start Supplied passage

TensorFlowASR icon indicating copy to clipboard operation
TensorFlowASR copied to clipboard

Quant tflite for conformer tflite model

Open nyadla-sys opened this issue 3 years ago • 3 comments

I have added below code to ~/TensorFlowASR/examples/conformer/inference/gen_tflite_model.py file.

print("Started tflite quant conversion")
def representative_dataset():
    for _ in range(100):
      data = np.random.rand(1, 2,1, 320)
      yield [data.astype(np.float32)]

converter.representative_dataset = representative_dataset
converter.target_spec.supported_ops = [
  tf.lite.OpsSet.TFLITE_BUILTINS, # enable TensorFlow Lite ops.
  tf.lite.OpsSet.SELECT_TF_OPS # enable TensorFlow ops.
]
converter.optimizations = [tf.lite.Optimize.DEFAULT]
converter.representative_dataset = representative_dataset
converter.target_spec.supported_ops = [tf.lite.OpsSet.TFLITE_BUILTINS_INT8]
converter.inference_input_type = tf.int8  # or tf.uint8
converter.inference_output_type = tf.int8  # or tf.uint8
tflite_quant_model = converter.convert()      
with open('/content/test/test_quant.tflite', "wb") as tflite_out:
    tflite_out.write(tflite_quant_model)

end Supplied passage

> _Exercise details_: Return everything from "tf.lite.OpsSet.SELECT_TF_OPS # enable" down to "tflite_quant_model = converter.convert()" in the conformer quantization issue, copied word for word. The data that comes next is unrelated to the issue text.

start Supplied data

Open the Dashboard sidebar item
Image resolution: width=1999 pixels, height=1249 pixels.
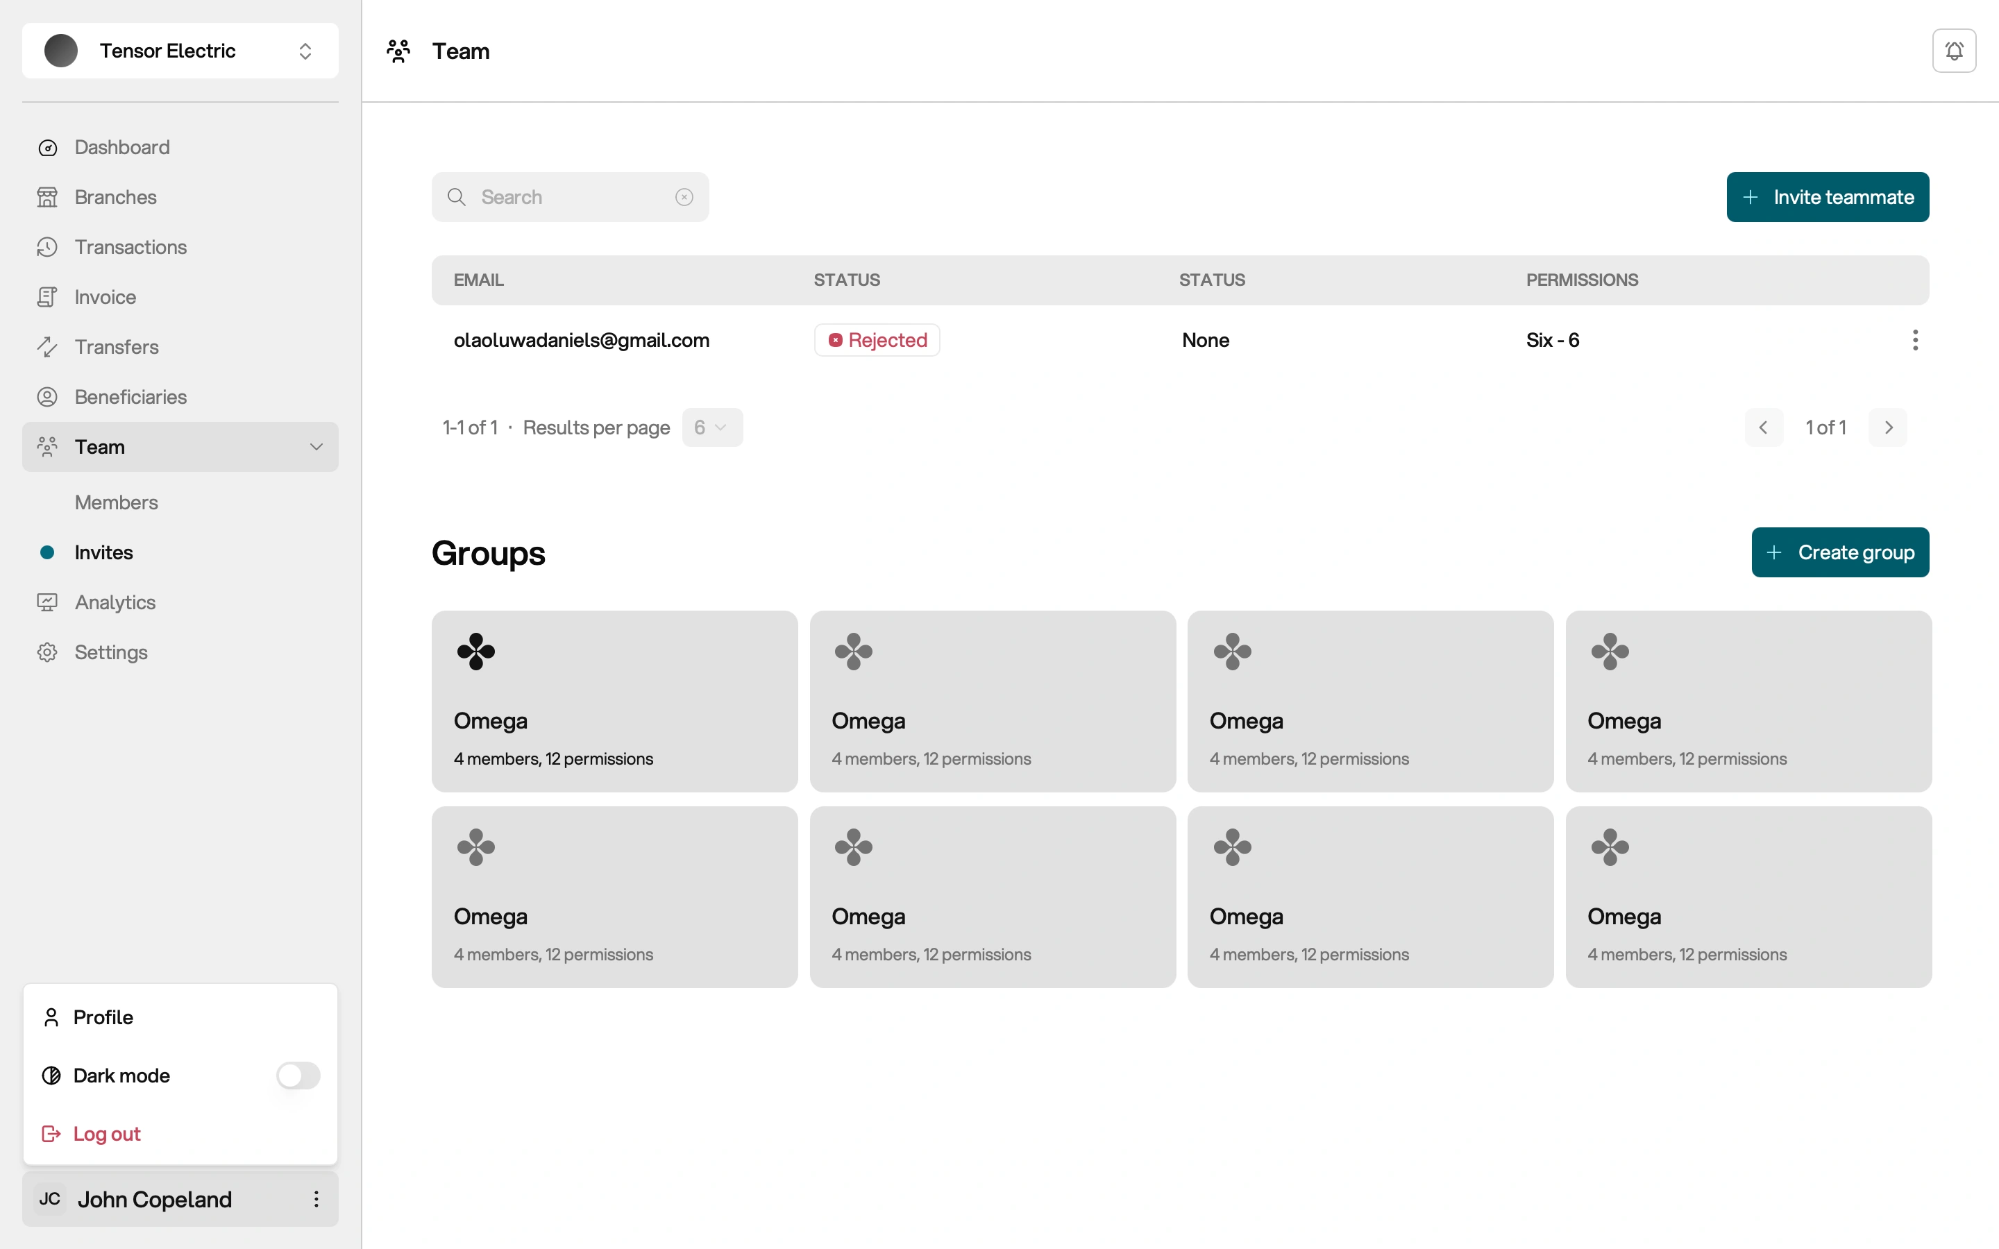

end Supplied data

> _Task response_:
tf.lite.OpsSet.SELECT_TF_OPS # enable TensorFlow ops.
]
converter.optimizations = [tf.lite.Optimize.DEFAULT]
converter.representative_dataset = representative_dataset
converter.target_spec.supported_ops = [tf.lite.OpsSet.TFLITE_BUILTINS_INT8]
converter.inference_input_type = tf.int8  # or tf.uint8
converter.inference_output_type = tf.int8  # or tf.uint8
tflite_quant_model = converter.convert()